ページ抜粋.
+++

今回、父の担当をしてくださった医師・A先生は今まで巡り合った医師の中でも、群を抜く素晴らしい方で、まさに医師の鑑と言える方であった。医師たるもの高い専門性や治療技術を有していることは必須条件だが、そこから先の違いは何かを考えると、一言でいうと「人となり」ではないかと思う。言葉にするととても陳腐だが、患者や家族への思いやりとか寄り添う気持ちがあるかどうか、そういったものを患者や家族が感じられるかどうか。こうしたことが良い医師とそうではない医師の差となるのではないかと個人的に感じている(あくまでも私にとっての良い医師の定義である)。そして私にとっては、この「人となり」が、医師との信頼関係を築くことができるかどうかの重要なポイントになる。それでは一体何をもって「人となり」を判断するのかというと、患者や家族と話をする際の態度・表情・話し方などからみえる「人がら」なのだと思う。
 
今回父の件を通して実感したことだが、同じ「口から食べられないということ=もう寿命である」という事実一つとっても、施設職員の心無い態度で言われた時、私たちは不信感と憤りを感じたが、A先生から言われた時には、きちんと納得することができた。これはA先生が、私たちの気持ちに配慮しつつ慎重に言葉を選んでくださっていたこと、素人にも分かるように丁寧な説明をしてくださっていたことが大きい。
 
A先生もはっきり仰っていたが、父の状況で自宅療養という選択は普通はしないし、させないようだ。だけれども私たちがこの無謀な挑戦をしようとしていたため、父の病状と同じくらい、私たちのことも心配してくださっていたようだ。父が長生きすることは喜ばしい反面、家族の負担が増大し私たちが潰れてしまうのではないかと懸念されていた。医師の責務は退院させるところまでだろうに、その先のことまで私たちと同じ目線で頭を悩ませてくださっていたA先生。もう頭があがりません。
 
ということで、今日はA先生の「さすがだなあ」と思わされたエピソードを紹介して、医師たるものこうあって欲しいなあという私の勝手な願望をお伝えしようと思う。

+++

課題一覧.
• A. 次の(i)〜(iii)が抜粋の内容と合うかどうかを、それぞれ「はい」か「いいえ」で答え、決め手となる抜粋の語句をそのまま引用せよ。(i) 筆者は、施設職員から寿命だと言われた時に納得できた。(ii) A先生は、父の状況では自宅療養は普通は選ばないと言っていた。(iii) 筆者は、高い専門性や治療技術を医師の必須条件とは考えていない。
• B. 抜粋の中で、患者や家族と話をする際に「人がら」が見えるものとして挙げられているものをすべて書き出せ。
以下の行は別の出典から取ったものである。

データ行.
+++

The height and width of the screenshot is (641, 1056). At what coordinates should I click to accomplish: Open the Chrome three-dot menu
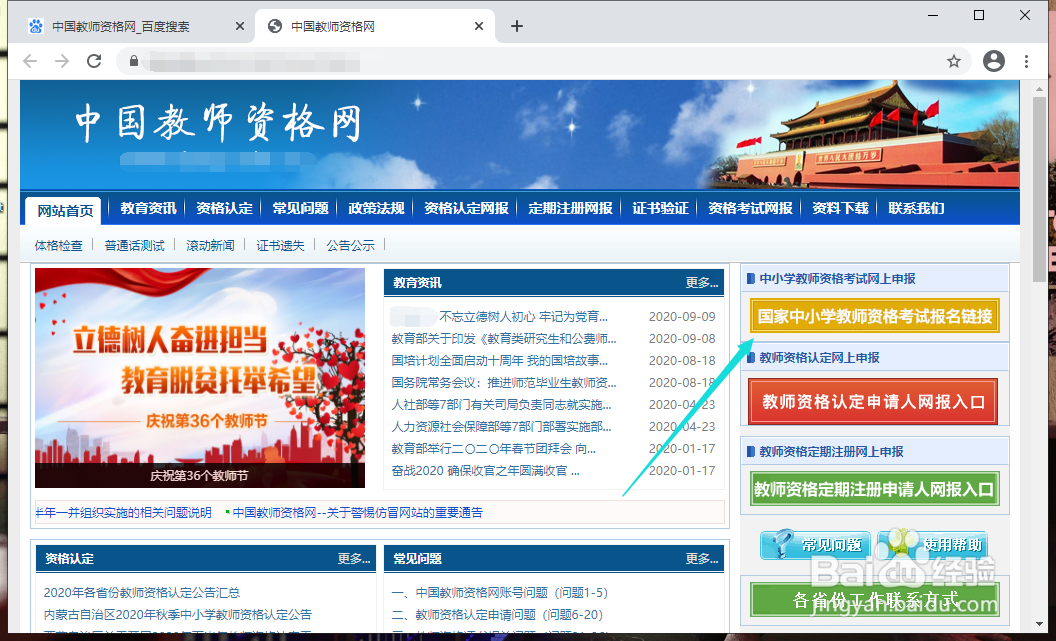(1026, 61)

+++

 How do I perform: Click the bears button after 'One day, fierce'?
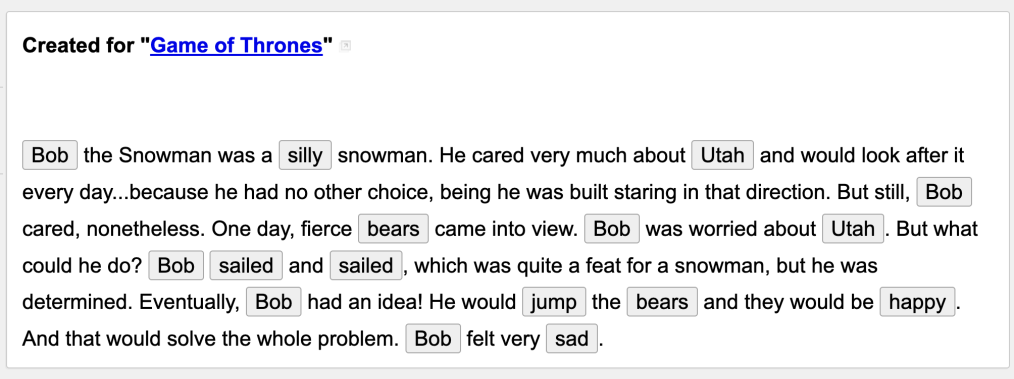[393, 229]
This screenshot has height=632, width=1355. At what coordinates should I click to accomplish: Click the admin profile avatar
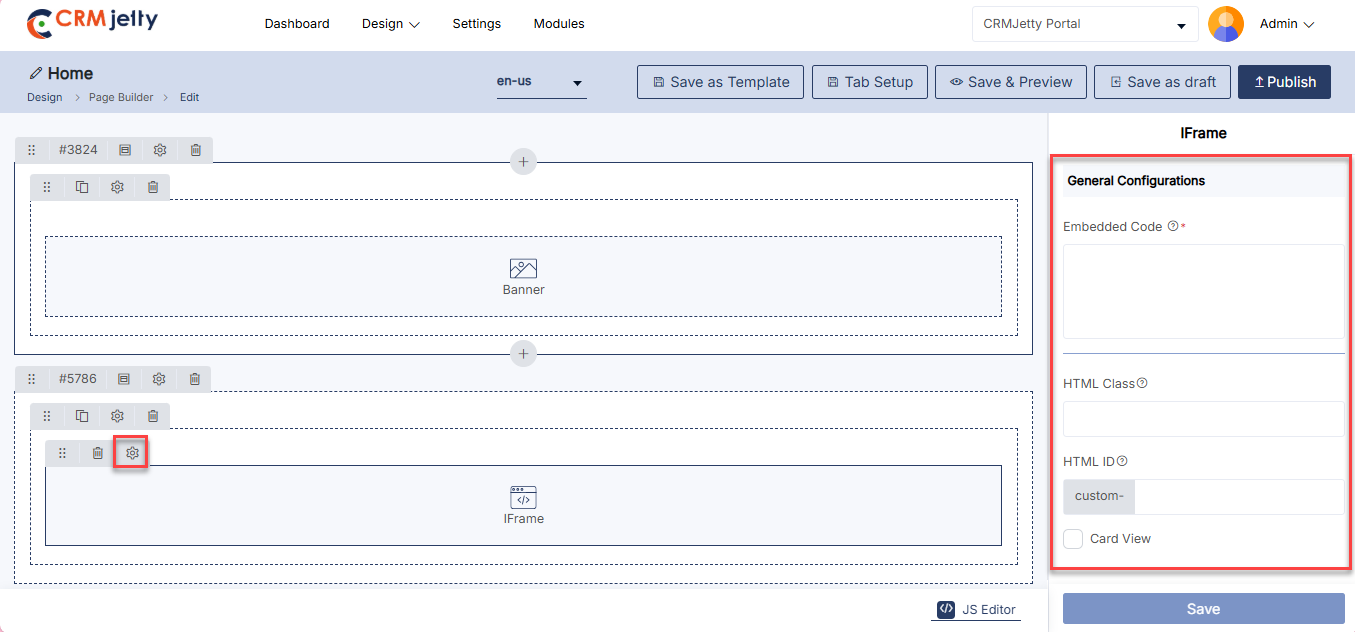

+++

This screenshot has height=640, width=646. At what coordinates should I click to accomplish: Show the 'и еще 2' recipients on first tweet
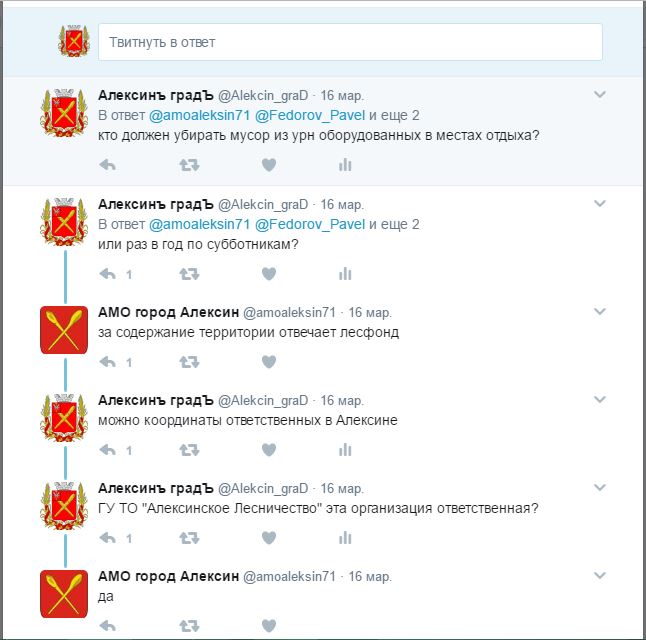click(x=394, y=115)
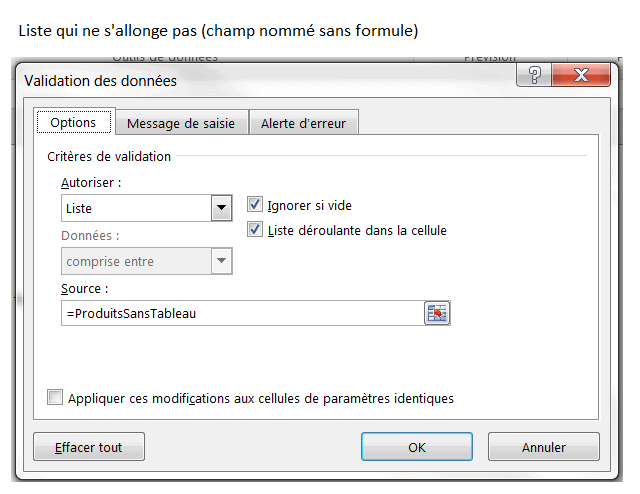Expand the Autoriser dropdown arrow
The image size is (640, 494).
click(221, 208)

+++

演習の結果.
• A.
(i) いいえ:「施設職員の心無い態度で言われた時、私たちは不信感と憤りを感じた」
(ii) はい:「A先生もはっきり仰っていたが、父の状況で自宅療養という選択は普通はしないし、させないようだ」
(iii) いいえ:「医師たるもの高い専門性や治療技術を有していることは必須条件だが」

• B. 態度、表情、話し方